The centerboard style keel is well designed. It is robust and will give you no problems. It is great to be able to crank up the keel after a grounding, or enter shallow harbors.

If you are performance-oriented, you can add a little strip to make the joint between the board and hull pretty tight. You will also enjoy really nice pointing ability with the board down as you go upwind.

I keep my boat (1975 C&C with original Atomic 4) about a half-hour from Sandusky. The A-4 is a solid running engine, simple to work on, and will run decent even on really bad gas. Unless you have SERIOUS cruising plans, don't bother changing it out. To swap it for a diesel will cost you about 9k for the engine, plus new fuel tanks, fuel lines and engine instrumentation.
Just run the blower for 5 minutes. No problem. There are tons of cheap A4 parts available, and the undisputed guru is Don Moyer Marine. Virtually every part can also be cross-referenced to NAPA to avoid the high dollar marine mechanics.

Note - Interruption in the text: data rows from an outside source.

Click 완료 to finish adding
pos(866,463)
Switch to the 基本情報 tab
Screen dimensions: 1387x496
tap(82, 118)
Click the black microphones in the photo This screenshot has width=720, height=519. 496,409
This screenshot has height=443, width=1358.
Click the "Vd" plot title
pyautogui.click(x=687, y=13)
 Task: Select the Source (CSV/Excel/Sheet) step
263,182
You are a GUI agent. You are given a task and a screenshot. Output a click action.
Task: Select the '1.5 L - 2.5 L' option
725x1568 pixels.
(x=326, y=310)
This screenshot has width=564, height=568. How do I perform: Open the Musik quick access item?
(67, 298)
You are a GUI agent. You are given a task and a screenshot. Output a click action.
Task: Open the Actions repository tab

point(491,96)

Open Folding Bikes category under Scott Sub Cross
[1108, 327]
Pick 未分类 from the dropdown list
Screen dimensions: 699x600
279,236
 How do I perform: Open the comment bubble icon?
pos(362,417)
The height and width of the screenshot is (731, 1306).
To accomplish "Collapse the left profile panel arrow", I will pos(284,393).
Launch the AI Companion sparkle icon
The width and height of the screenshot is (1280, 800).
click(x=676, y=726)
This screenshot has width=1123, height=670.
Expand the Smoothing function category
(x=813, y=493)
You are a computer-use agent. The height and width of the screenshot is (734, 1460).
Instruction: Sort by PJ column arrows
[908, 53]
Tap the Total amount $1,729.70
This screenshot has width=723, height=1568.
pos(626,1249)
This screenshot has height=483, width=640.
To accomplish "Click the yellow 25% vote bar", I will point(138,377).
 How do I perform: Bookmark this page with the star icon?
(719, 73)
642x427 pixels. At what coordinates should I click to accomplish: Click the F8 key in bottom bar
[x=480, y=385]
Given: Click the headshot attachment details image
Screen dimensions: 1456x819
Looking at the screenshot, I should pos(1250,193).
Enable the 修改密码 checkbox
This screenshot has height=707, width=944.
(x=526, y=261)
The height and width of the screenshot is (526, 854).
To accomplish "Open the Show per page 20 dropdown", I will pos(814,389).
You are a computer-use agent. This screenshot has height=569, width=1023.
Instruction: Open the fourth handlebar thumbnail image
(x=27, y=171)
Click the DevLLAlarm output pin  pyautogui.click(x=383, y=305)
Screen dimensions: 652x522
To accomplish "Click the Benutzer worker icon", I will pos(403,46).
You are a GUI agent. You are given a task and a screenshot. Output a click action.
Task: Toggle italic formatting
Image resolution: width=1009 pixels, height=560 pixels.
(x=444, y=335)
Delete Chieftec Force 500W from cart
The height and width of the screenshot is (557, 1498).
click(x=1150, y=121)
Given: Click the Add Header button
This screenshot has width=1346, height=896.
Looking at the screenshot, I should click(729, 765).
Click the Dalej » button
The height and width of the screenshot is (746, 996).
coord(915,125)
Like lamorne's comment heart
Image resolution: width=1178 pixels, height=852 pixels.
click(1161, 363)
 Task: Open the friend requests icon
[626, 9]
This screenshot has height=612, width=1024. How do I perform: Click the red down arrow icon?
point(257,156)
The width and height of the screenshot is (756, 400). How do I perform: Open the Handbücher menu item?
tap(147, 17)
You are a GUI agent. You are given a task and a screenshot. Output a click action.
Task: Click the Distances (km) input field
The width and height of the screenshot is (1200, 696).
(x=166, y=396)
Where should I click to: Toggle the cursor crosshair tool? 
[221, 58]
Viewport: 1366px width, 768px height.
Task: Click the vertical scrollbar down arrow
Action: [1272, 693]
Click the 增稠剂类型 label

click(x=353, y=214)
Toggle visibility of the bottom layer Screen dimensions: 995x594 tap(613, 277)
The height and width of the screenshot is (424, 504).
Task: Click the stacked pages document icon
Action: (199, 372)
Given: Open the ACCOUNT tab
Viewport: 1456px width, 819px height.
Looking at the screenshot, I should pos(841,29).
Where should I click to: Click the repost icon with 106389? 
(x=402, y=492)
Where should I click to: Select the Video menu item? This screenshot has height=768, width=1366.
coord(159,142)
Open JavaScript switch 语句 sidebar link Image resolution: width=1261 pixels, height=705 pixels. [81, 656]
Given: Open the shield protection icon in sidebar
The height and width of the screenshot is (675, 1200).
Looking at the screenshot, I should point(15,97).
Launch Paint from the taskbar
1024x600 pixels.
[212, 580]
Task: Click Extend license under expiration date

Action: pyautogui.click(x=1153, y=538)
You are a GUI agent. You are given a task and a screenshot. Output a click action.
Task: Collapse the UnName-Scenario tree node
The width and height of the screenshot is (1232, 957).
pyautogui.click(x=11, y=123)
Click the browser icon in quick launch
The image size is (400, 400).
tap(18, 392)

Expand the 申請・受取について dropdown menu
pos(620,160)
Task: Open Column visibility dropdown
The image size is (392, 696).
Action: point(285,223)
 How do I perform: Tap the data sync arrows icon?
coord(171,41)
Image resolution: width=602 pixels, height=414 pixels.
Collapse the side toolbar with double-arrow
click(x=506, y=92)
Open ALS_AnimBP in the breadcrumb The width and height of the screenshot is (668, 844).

Remember these boats were built during the 70's. Before the petroleum issues that caused boat builders to go cheap on the resin/glass ratio. There should be no hull blister problems here. Tartan was, (and is) a Class-A builder. They didn't skimp on parts or labor.

If you want, you can use the diesel issue to your advantage, and tell the broker you really want a diesel, but might settle for the 'dangerous' gas if the price is right. Ditto for the time on market. However, this is the midwest, and Sandusky is smack in the middle of the auto industry. We have had a rough couple of years out here. Since she's in Sandusky, its a fresh water boat and should have no big corrosion or rigging issues.

Good luck. I would get a classic boat like that in a heartbeat. You'll also like the cockpit seat hatch access directly to the cooler/refridge without having to go below for that cold refreshment.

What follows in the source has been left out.